D’après Larédac à 13h34 le 12 Novembre 2014

Photo Reuters

La Chine a emprisonné près de deux douzaines de personnes, principalement des chefs religieux musulmans et pour la plupart du temps venant de la région occidentale du Xinjiang. La Chine renforce sa répression sur les « activités religieuses illégales« , c’est ce que rapportent des médias chinois.

Les 22 suspects, y compris des soi-disant « imams sauvages« , ont été condamnés à des peines de prison allant de cinq à 16 ans. Le Service Officiel Des Nouvelles de Chine parle d’une condamnation publique de masse dans le Xinjiang, ce lundi.

Parmi les chefs religieux emprisonnés, ils y avaient les imams qui ont continué à honorer leurs « activités religieuses« , y compris la prédication, et ce quand même après avoir été renvoyé de leurs fonctions officielles.

D’autres ont été accusés d’incitation à la haine contre l’ethnie prédominante du pays, les Han. Selon le gouvernement chinois, ils auraient utilisé la superstition pour abolir la loi, et auraient provoqué des querelles ainsi que divers problèmes.

Le Xinjiang est le foyer de la minorité à majorité musulmane connue comme les Ouïghours.

La Chine a promis de sévir contre l’extrémisme religieux, à qui il reproche une série d’attaques violentes survenues cette année dans le Xinjiang et ailleurs.

« Pas de droits à la foi »

Cependant, les exilés et les militants disent que le contrôle chinois sur la religion et la culture du peuple Ouïghour serait la cause de la violence des groupes armés.

Le Congrès Ouïghour mondial, qui est actuellement exilé, a lui condamné la condamnation de masse dans un communiqué, en disant qu’il était sujet d’une répression religieuse qui piétine les droits de leur peuple.

« La soi-disante distinction entre religion légale et illégale est déterminée en fonction des besoins politiques de la Chine« , a déclaré Dilxat Raxit, un porte-parole du groupe.
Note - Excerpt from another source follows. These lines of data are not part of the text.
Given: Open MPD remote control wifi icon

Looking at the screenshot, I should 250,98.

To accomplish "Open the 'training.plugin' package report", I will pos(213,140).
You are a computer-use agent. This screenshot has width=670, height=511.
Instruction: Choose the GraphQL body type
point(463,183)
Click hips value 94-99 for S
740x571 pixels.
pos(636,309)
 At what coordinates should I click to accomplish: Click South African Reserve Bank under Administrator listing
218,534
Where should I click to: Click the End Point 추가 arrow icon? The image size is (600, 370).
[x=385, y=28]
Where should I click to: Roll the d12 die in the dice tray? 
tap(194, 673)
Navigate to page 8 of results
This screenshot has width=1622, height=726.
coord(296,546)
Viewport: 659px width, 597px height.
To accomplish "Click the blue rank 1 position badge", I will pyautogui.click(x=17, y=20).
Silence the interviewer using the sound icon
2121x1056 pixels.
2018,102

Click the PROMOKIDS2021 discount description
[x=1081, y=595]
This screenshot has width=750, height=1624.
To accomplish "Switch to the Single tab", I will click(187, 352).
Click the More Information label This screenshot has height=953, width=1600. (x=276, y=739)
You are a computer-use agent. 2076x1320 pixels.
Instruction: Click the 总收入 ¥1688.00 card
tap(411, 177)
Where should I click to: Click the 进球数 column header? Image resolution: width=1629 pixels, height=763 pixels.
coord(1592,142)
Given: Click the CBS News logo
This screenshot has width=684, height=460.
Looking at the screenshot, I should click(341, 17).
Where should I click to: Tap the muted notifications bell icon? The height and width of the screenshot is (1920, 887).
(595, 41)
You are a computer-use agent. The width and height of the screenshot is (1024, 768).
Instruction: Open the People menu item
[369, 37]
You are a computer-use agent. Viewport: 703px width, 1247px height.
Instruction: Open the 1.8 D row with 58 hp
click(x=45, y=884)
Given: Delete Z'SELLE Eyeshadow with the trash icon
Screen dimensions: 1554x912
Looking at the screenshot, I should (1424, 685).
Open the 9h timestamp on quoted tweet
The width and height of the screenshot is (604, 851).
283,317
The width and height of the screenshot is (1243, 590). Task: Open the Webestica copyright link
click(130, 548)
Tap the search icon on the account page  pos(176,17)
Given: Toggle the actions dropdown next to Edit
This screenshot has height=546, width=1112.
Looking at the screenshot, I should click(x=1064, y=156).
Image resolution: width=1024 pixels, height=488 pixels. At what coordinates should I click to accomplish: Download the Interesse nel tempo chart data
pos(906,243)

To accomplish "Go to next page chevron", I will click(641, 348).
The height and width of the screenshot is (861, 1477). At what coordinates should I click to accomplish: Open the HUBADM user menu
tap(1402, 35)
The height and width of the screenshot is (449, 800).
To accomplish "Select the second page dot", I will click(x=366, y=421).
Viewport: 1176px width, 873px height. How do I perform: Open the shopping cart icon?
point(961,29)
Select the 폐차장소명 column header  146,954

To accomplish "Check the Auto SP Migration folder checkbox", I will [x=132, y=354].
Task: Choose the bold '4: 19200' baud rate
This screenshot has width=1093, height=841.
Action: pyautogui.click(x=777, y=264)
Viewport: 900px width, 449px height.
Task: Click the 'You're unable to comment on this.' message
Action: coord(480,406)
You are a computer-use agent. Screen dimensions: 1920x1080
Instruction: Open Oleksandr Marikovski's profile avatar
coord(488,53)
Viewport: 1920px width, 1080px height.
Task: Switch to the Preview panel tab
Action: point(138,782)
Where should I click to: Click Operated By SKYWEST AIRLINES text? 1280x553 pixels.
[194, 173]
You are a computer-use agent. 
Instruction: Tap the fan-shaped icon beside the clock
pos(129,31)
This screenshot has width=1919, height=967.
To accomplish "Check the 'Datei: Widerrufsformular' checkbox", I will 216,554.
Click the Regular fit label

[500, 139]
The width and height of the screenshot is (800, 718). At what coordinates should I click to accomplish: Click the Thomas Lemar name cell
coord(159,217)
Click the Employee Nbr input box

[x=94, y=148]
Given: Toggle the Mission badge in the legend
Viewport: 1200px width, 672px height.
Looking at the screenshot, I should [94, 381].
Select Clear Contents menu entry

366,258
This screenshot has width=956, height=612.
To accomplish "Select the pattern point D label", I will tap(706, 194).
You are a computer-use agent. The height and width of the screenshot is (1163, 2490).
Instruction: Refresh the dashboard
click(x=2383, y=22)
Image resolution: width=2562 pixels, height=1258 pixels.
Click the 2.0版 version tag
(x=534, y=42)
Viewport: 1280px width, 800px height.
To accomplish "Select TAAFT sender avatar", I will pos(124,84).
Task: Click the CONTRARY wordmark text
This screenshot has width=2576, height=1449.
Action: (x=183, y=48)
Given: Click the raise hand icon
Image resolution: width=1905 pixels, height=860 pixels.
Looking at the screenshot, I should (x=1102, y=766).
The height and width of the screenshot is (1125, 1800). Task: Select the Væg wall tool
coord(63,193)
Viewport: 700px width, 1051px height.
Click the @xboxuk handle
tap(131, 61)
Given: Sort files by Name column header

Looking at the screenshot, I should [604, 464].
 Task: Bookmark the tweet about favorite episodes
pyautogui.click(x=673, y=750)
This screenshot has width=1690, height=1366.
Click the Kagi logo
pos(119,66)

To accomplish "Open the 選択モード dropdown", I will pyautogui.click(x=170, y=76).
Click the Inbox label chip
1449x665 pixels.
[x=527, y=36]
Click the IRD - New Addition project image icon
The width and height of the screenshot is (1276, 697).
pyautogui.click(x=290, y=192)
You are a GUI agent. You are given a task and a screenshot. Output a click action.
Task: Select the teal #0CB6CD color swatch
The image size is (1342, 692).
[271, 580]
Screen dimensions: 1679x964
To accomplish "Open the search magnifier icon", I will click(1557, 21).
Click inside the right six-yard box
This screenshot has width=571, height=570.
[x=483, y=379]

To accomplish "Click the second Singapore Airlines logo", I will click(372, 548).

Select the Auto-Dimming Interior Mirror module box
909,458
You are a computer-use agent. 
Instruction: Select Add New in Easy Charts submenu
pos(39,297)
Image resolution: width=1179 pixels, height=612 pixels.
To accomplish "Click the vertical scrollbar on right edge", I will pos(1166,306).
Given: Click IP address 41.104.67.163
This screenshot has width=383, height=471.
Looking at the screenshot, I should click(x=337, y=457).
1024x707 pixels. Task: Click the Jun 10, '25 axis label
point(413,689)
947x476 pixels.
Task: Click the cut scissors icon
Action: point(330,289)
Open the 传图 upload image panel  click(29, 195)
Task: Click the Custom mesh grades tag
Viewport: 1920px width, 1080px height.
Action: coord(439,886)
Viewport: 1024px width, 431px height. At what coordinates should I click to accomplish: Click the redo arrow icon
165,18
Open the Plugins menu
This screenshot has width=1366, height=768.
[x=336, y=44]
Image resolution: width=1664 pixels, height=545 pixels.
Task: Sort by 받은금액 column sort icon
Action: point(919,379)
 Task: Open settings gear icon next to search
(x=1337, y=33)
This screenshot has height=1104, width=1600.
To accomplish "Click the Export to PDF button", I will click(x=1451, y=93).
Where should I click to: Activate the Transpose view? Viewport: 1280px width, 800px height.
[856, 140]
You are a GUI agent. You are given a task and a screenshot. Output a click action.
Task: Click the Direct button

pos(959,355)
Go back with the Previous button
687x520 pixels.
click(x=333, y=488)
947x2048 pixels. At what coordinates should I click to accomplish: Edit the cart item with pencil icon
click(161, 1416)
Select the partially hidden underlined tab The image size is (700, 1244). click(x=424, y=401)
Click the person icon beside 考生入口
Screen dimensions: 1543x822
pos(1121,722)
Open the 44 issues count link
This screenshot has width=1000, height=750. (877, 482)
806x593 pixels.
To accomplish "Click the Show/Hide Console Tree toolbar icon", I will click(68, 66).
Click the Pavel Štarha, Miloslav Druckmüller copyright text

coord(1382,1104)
« Les Ouïghours n’ont fondamentalement pas de droits à la foi.« 

Les peines publiques de masse sont devenues monnaie courante dans le Xinjiang, avec la télévision d’Etat montrant souvent les accusés prendre place dans les auditoriums en plein air. Des groupes de défense des droits ont déclaré que les procès de masse et les déterminations de peine ne respectaient pas l’accusé et ses droits. En clair les accusés non pas le droit à un procès équitable.

En septembre dernier, un tribunal a condamné et emprisonné à vie le défenseur des droits des Ouïghours le plus important du pays dans une affaire qui a provoqué un tollé en Occident et parmi les groupes de défense.

La Chine serait inquiète car ceux qu’elle nomme « les ennemis de l’Etat » dans le Xinjiang pourraient obtenir du soutien dans les environs du Pakistan et de l’Afghanistan.